Over time the lots will grow fresh fruits and vegetables using indigenous species and low maintenance plants that do not require watering. This is critical at this time as the city has web scrutinized for its public water supply. 

While these lots begin to become productive the plans are in place to rebuild new affordable housing that can serve our community's workers and students. There is a huge gap in housing that is underserved and project FORA is going to lead the charge in the missing middle housing. 

Thursday, October 15, 2015

Arts Tech Biz Mash-Up Conference

Project FORA was invited by the University of Michigan Flint to present at the ARTS / TECH / BIZ Mash-Up Conference which was held in July 2015. The conference focus was on emerging entrepreneurial talent that merged aspects of artistic endeavors, technology, and/or creative business models.

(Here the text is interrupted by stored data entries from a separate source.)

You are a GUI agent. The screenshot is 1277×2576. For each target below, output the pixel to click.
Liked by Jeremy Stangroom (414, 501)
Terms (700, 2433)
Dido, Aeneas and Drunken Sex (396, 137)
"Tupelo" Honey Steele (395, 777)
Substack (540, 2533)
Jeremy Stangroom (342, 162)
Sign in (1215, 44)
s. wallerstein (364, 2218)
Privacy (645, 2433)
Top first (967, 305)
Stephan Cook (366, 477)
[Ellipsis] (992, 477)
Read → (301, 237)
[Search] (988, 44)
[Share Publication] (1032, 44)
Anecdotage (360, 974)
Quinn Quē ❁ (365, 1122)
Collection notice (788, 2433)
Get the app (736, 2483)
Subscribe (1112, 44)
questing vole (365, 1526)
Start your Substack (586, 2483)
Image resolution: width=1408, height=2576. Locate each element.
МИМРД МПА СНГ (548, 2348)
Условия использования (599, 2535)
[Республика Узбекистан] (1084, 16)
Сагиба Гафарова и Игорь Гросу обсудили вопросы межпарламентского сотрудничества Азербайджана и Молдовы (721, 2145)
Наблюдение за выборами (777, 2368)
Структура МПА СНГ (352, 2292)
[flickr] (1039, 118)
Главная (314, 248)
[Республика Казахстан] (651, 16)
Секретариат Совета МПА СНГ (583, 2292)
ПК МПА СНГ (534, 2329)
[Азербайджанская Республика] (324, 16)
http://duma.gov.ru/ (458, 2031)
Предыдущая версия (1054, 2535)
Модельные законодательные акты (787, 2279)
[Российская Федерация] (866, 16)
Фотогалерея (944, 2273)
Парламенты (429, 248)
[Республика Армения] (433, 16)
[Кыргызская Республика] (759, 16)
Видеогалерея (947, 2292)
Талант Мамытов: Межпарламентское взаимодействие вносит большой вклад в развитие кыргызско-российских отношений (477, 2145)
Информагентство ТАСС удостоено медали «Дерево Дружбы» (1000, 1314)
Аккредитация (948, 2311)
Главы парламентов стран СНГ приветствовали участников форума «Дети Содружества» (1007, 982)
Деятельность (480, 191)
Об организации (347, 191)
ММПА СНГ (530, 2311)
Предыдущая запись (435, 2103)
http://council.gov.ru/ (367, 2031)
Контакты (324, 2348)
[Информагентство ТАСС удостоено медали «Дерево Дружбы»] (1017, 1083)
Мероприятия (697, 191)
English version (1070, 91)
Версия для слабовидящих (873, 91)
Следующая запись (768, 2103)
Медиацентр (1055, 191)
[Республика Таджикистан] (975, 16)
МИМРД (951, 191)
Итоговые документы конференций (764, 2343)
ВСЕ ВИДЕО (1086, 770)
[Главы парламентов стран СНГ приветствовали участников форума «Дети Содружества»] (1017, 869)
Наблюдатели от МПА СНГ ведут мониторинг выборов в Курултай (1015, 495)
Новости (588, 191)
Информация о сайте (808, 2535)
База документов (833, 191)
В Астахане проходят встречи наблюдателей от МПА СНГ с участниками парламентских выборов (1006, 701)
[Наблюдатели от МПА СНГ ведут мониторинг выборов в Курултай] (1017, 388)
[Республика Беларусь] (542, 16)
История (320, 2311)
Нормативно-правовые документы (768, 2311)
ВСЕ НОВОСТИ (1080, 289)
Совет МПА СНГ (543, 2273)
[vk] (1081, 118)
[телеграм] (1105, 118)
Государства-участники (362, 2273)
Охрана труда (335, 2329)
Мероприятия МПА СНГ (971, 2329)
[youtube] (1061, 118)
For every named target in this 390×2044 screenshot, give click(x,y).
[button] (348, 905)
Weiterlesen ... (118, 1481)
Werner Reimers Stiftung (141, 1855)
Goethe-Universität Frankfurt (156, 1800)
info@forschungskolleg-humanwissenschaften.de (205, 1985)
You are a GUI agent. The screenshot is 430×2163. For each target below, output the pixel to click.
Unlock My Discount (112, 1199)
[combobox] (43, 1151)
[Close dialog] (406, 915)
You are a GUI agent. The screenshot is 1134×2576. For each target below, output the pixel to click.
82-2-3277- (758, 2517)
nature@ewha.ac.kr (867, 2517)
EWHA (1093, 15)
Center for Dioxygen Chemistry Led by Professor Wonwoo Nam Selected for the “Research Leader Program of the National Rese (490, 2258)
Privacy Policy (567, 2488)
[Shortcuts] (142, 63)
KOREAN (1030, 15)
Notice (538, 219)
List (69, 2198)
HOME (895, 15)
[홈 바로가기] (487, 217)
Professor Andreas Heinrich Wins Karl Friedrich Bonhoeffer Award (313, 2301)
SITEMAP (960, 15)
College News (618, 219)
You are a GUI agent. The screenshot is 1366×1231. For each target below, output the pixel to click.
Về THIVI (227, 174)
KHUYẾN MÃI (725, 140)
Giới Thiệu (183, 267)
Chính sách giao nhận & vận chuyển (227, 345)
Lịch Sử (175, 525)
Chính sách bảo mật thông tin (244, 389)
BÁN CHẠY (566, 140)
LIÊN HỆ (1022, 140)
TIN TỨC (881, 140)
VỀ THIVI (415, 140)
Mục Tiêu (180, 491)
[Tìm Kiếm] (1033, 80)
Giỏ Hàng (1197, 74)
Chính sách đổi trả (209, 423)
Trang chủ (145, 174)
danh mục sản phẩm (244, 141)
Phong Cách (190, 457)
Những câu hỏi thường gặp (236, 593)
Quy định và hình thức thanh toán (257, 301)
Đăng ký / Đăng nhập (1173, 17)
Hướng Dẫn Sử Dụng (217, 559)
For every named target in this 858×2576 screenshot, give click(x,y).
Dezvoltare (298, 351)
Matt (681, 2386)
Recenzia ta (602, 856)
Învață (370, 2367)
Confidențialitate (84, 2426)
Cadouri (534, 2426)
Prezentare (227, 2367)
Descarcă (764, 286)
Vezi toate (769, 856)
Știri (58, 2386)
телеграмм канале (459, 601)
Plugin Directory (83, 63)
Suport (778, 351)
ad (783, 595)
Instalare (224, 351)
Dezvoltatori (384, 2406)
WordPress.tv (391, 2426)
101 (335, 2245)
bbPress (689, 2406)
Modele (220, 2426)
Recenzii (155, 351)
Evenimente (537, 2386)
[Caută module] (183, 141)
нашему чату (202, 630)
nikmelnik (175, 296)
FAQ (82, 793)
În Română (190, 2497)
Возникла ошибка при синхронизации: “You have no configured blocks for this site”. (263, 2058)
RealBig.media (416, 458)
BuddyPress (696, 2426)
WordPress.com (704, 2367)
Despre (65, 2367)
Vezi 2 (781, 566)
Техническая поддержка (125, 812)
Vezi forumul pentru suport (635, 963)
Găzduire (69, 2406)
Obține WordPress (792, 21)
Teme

Project FORA was again honored to be invited to talk to Flint based faculty, staff, students, and local community members about the core tenets of what we are all about.

What was added to this conversation was something new. Project FORA Founder, Kurt Neiswender, has expanded from not just pro bono practice, but into the realm of social entrepreneurship. In addition to Project FORA, Kurt has developed a L3C entity named Urban coLAB Architecture. An L3C business structure is short for Low-Profit Limited Liability Company, and is considered a hybrid of nonprofit, community focused practice, and a traditional LLC, for profit business structure.

The Urban coLAB Architecture L3C can benefit from the best of both models. By the way, Michigan is leading the charge with having the most approved L3C's. To learn more about the L3C structure please visit this link.

Moving past the business model to what it means for Project FORA, is that we can offer more services to the community with the two companies working collaboratively. Look for more exciting actions to come from both Project FORA and Urban coLAB Architecture.

2015 Structures for Inclusion Conference

Building on the previous success and positive response from the Michigan Association of Planning Conference, Project FORA is excited to announce that we were invited to talk at the international Structures For Inclusion Conference which was held in Detroit, Michigan at the Carr Center.

The SFI Conference focuses on Public Interest Design and this year was no different. We were honored to be among superstars of community engagement. Project FORA presented an updated version of our work with the South Parks Neighborhood Association and Brennan Park. Afterward we were part of  panel discussion regarding the practice of pro bono urban design.

Among the panelist were Design Voice from AIA Austin, AIA Detroit, and a collaborative team from New York City who worked to save the identity of a long time neighborhood in one of the outer boroughs.

It was energizing and refreshing to see emerging professionals taking the reigns and leading projects within their own communities to improve their urban spaces.